Like most character studies, the film only works as well as its characters. Brando and Boone are both brilliant actors who command the viewers’ attention unlike many stars today. Brando used to have a charm about him before he became obese and his disdain for acting became so well known. Although he is a bad guy here he is still sort of a good guy. He wants to protect Ms. Franklin from Boone’s lecherous inclinations.

And Richard Boone was a greatly underrated performer. Not only was he a brilliant good guy in HAVE GUN, WILL TRAVEL, he was a capable and much sought-after heavy in films concurrently with, and subsequently from, his hit TV show. He was able to play menace better than just about anyone else. With his growly voice and pock-marked face he intimidates even when he does nothing. Boone’s acting style is broad (though real) and he injects such colour into his roles, using artful doses of sardonic humour, unexpected bursts of laughter and quiet, almost gentlemanly manners. He’s every bit as good as Brando.

The director/writer, Hubert Cornfield, had already given us such great films as PRESSURE POINT and PLUNDER ROAD when he undertook THE NIGHT OF THE FOLLOWING DAY. He directs with a sure understanding of film noir, and although the film is in colour, he gives us a hazy, almost hallucinatory look which perhaps sets up the suggestion at the end of the film that it has all been a nightmare. (This suggestion, by the way, feels like a cheat, although it does not ruin the film—and no, revealing this does not spoil the real ending—which is the fate of the characters!).

Cornfield also incorporates a number of shots where characters address the camera rather than having their eyeline camera right or left, which is the norm in pov (point of view) shots. This draws you into the action for the obvious reason that it is as if the characters are speaking to you.

The climax of the film is well played out and very tense. I always find it a mark of a good film if the filmmaker can manipulate me to care about the people being killed or cause me to feel sympathy for a bad guy.

The film was not well received when it opened and this led to minor distribution. It was one of the nails in Brando’s acting coffin which led to the revelation over his acting resurrection a few years later in THE GODFATHER.

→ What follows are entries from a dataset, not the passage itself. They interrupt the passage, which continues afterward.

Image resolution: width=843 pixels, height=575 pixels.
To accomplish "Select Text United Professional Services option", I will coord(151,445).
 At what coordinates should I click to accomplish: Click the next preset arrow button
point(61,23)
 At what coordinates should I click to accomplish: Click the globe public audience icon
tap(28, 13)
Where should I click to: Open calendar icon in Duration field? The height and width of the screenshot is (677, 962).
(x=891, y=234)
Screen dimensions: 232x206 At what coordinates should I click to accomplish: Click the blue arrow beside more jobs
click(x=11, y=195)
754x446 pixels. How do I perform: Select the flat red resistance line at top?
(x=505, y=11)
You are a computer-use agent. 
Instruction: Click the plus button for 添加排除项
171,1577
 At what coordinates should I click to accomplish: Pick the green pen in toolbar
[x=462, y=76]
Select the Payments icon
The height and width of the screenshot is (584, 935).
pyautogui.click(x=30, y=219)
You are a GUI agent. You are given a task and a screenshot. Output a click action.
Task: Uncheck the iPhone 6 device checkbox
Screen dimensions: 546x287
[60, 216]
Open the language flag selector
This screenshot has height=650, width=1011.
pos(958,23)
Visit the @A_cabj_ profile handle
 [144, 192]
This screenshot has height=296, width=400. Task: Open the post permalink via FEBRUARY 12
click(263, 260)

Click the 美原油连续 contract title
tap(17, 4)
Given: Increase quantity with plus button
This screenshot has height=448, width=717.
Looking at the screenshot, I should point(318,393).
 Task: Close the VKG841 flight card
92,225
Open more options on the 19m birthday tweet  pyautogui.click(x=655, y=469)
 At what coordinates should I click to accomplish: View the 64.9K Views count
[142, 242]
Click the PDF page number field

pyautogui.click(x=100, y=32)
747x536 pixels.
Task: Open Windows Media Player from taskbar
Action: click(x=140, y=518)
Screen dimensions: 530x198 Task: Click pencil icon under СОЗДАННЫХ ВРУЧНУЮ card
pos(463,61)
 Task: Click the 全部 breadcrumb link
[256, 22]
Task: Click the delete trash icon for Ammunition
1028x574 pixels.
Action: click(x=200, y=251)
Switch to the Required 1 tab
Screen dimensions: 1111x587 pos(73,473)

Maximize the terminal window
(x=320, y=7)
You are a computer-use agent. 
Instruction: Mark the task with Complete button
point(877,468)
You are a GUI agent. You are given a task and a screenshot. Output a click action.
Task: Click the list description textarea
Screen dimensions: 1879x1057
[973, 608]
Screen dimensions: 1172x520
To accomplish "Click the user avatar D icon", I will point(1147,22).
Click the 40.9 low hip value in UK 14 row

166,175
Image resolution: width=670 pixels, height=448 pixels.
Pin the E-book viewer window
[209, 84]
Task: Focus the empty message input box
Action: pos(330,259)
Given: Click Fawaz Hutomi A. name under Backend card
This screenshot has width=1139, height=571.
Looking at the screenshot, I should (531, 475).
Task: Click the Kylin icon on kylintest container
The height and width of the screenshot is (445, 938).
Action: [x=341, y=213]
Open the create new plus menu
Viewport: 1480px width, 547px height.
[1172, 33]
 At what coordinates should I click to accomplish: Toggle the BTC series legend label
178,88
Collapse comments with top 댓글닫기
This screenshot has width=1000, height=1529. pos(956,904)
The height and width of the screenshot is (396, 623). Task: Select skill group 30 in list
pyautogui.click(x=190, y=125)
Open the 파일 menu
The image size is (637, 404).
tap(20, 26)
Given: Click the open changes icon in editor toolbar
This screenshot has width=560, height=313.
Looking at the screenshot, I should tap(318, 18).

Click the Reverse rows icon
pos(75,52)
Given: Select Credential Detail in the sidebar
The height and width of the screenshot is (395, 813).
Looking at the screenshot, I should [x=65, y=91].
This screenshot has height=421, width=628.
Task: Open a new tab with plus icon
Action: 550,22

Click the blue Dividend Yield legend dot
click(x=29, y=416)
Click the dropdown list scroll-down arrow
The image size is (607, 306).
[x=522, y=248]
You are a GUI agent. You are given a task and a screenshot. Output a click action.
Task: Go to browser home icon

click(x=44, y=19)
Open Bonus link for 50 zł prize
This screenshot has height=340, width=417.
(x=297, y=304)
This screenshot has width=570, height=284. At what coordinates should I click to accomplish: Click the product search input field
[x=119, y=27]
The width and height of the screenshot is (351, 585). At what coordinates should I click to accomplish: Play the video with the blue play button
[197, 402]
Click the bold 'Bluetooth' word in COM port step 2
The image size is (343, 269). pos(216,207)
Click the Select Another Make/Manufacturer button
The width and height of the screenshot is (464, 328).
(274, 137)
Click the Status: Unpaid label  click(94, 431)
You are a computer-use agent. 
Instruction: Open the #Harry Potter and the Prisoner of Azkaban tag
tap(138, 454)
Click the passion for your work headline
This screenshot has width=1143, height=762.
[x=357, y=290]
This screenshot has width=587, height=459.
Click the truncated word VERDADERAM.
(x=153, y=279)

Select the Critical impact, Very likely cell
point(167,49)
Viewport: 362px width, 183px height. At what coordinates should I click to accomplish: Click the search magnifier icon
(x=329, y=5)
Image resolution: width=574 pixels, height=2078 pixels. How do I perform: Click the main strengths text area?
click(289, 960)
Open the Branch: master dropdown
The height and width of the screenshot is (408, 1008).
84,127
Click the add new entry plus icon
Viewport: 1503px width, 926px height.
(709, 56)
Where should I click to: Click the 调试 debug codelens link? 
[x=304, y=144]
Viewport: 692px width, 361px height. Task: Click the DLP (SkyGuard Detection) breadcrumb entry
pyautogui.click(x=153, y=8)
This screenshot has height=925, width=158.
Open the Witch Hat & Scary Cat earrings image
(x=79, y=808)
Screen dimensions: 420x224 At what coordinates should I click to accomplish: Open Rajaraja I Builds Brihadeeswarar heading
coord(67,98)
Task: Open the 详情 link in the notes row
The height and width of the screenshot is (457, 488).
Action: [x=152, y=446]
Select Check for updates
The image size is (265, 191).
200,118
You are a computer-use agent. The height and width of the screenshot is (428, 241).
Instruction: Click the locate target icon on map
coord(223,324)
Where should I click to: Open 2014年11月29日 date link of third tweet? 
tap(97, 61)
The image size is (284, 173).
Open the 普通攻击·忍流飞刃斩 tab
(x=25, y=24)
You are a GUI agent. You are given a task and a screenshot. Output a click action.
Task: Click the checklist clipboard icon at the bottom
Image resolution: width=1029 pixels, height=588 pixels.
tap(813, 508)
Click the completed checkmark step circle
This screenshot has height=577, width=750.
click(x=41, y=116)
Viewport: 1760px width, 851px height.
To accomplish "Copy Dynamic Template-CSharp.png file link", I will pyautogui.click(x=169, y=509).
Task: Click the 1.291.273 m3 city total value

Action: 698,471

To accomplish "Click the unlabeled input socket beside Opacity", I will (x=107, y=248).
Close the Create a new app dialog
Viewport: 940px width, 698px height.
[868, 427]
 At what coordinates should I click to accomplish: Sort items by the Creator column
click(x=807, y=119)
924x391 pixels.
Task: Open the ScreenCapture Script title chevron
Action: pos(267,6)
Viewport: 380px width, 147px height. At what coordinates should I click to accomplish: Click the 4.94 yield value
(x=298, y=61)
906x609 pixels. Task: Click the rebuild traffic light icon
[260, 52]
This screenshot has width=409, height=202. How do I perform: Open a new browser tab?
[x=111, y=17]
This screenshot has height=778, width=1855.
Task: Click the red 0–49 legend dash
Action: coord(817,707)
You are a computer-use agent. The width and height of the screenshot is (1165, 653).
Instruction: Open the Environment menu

True to noir style, there is an unpleasant quality about this film. The closest we get to a real good guy is an inquisitive French policeman who is attracted to Rita Moreno’s character. While he appears a few times and appears suspicious of Ms. Moreno and her cohorts, his character is not allowed to fully develop.

Indeed the film was rated R back in ’68, which is partially due to the violent nature of the story. However much of the sadism is implied rather than shown. It is again testimony to Boone’s superb acting and the director’s sense of taste and restraint that we have a film that continues to seem ‘adult’ and tense more than thirty years later, while at the same time its content is very tame, compared to contemporary (lack of) standards.

As a pre-GODFATHER Brando fan, (I own all his films from this period except this one) I heartily recommend it. As a Richard Boone fan, it is a must-see. As a thriller/crime fan it is pretty good.

Thanks again to our friends at the Video Library for providing this fine film for fans like me to view, if not to own. Come on, MCA, lower the price!